AMG 145
Amgen Limited.
AMG 145 is a fully-human monoclonal antibody which targets proprotein convertase subtilisin/kexin type 9 (PCSK9).
It is intended for use in the reduction of elevated total cholesterol (TC), low-density lipoprotein cholesterol (LDL-C), apolipoprotein B (apo-B), non-high density lipoprotein cholesterol (non-HDL-C) and lipoprotein A (Lp(a)) in patients with primary hyperlipidaemia and mixed dyslipidaemia.
It is also intended for use as an adjunct to other lipid lowering therapies in patients with primary Ho-FH.
Dyslipidaemias include a wide range of lipid abnormalities and disturbances in lipid metabolism that lead to changes in plasma lipoprotein function and/or levels. Along with other cardiovascular risk factors, this may lead to the development of atherosclerosis. TC and LDL-C levels constitute the primary targets of therapy as evidence showing that reducing TC and LDL-C can prevent cardiovascular disease (CVD) is strong and compelling(1). However, other dyslipidaemias also predispose to premature CVD. The atherogenic lipid triad consisting of increased very low density lipoprotein (VLDL) remnants manifested as mildly elevated triglycerides (TG), increased small dense low-density lipoprotein (LDL) particles, and reduced high-density lipoprotein-cholesterol (HDL-C) levels is a common pattern found in premature CVD.

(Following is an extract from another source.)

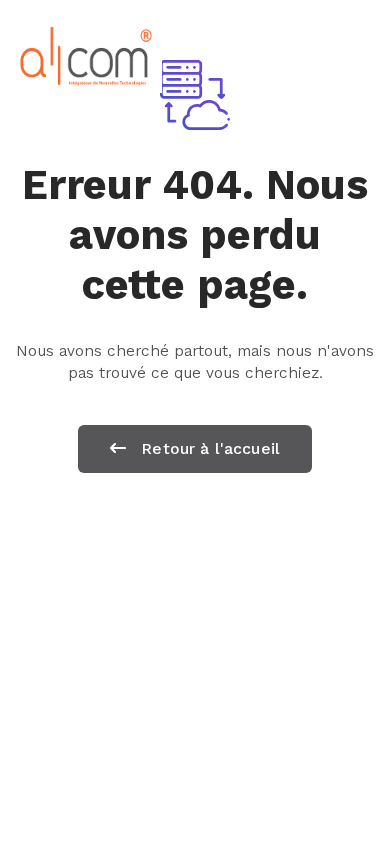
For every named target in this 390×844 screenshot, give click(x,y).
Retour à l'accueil (208, 448)
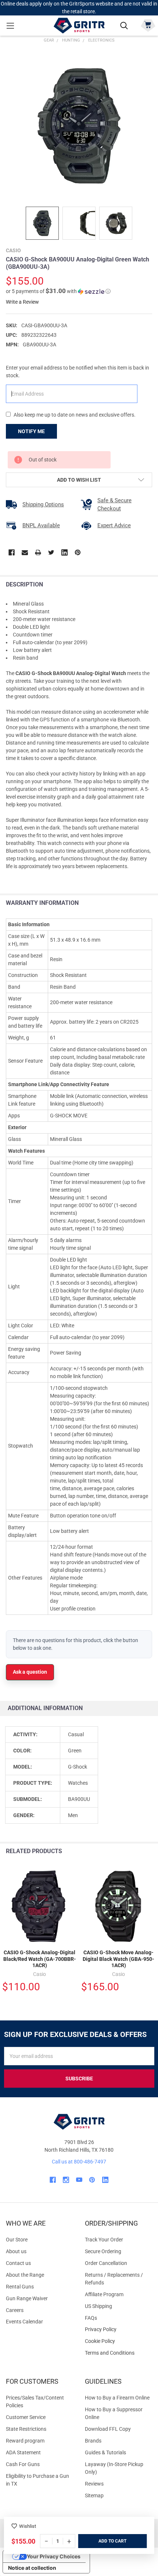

Hypercholesterolaemia is defined as the presence of high concentrations of cholesterol in the blood(2). Blood cholesterol has a log-linear relationship to the risk of CVD and is a key modifiable risk factor. In high-income countries, blood cholesterol levels >3.8mmol/L(b) are estimated to be responsible for more than 50% of CVD associated events(3). Primary hypercholesterolaemia is associated with an underlying genetic cause. This may be a specific genetic defect, as in familial hypercholesterolaemia (FH), or the interaction of multiple genes with dietary and other risk factors (non-familial hypercholesterolaemia).
FH is often transmitted as a codominant trait, with two principle forms described: homozygous-FH (Ho-FH) and heterozygous-FH (He-FH) in which either both or one of the pair of LDL-C receptor genes is defective or mutated with reduced activity. FH results in markedly elevated LDL-C levels, with other forms of cholesterol remaining normal. He-FH is often clinically silent and may be diagnosed at any age following a complete lipid analysis. Untreated, He-FH typically leads to symptomatic CVD by the fourth or fifth decade of life(2,4). The more severe homozygous form may be manifest from an early age, and is characterised by extravascular cholesterol deposits, cutaneous or tendon xanthomas, LDL-C levels >3.3 g/L(b) and arteriopathy.